Por aquellos años circula el rumor de que Gregorio reside en Catalunya pero nadie – casi nadie, claro – le conoce. En 1971, el Guti anuncia a la llamada "comisión de unidad" que el camarada Martín asistirá a una de sus reuniones. Todos ponen cara de sorpresa menos yo, ignorante de la identidad que se escondía tras dicho nombre de guerra. El lugar de reunión se prepara con gran minuciosidad: debe utilizarse una casa de alguien que no sea del partido y sus dueños nunca deben saber quiénes han sido los asistentes. La plácida y bondadosa apariencia de Gregorio, sus educadas maneras de comportarse, me dejan fascinado. Se debate el último comunicado de la ejecutiva, un documento extenso y farragoso. Recuerdo una objeción: no es cierto, como se decía en el texto y en muchos anteriores, que Andreu Nin fuera trotskista al ser asesinado. Gregorio se muestra de acuerdo, dice que nunca más aparecerá tal error en un documento y cumple la promesa.

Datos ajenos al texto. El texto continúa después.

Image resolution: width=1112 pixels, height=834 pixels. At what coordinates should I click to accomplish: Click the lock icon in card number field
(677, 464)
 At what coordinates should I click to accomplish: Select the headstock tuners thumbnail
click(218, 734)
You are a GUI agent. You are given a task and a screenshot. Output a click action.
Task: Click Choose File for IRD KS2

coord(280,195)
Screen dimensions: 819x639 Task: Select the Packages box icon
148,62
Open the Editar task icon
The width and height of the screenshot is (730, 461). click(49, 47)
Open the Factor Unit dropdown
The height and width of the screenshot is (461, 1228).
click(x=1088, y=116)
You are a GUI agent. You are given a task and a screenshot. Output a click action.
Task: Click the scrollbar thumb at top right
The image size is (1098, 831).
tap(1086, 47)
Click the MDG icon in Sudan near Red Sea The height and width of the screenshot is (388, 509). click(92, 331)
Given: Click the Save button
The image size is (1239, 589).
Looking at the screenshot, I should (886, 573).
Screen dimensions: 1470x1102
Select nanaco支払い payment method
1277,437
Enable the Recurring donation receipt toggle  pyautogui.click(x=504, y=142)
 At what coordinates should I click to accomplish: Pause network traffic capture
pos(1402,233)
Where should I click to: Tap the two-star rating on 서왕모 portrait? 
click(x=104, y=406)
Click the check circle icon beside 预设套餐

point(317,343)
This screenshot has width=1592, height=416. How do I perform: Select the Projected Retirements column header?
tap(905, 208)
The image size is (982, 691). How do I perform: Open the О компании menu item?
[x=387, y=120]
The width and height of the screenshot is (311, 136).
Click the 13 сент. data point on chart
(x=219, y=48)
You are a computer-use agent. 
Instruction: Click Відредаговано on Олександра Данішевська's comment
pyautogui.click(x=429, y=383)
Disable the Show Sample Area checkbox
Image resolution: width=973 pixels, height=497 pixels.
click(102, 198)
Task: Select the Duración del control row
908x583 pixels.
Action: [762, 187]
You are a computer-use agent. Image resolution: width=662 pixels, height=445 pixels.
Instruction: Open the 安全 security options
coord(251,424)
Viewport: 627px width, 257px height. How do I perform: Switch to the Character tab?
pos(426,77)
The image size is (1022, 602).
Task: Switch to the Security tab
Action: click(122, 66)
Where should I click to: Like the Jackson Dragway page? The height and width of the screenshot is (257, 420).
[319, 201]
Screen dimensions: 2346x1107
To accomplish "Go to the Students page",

Gregorio escuchaba y aprendía, sus contactos con los militantes no eran para dar órdenes sino para enterarse de lo que sucedía a su alrededor. Si el PSUC dirigió la lucha antifranquista en Catalunya fue porque su dirección estaba en el interior y conocía lo que sucedía en la sociedad. Al cabo de poco me lo encuentro en un kiosko, hojeando periódicos. Se da cuenta, desvía la mirada y desaparece rápidamente, sin cruzar palabra. Así era su vida, así era la dura clandestinidad. Así eran aquellos honrados comunistas que calladamente tanto contribuyeron a la vuelta de la democracia en España.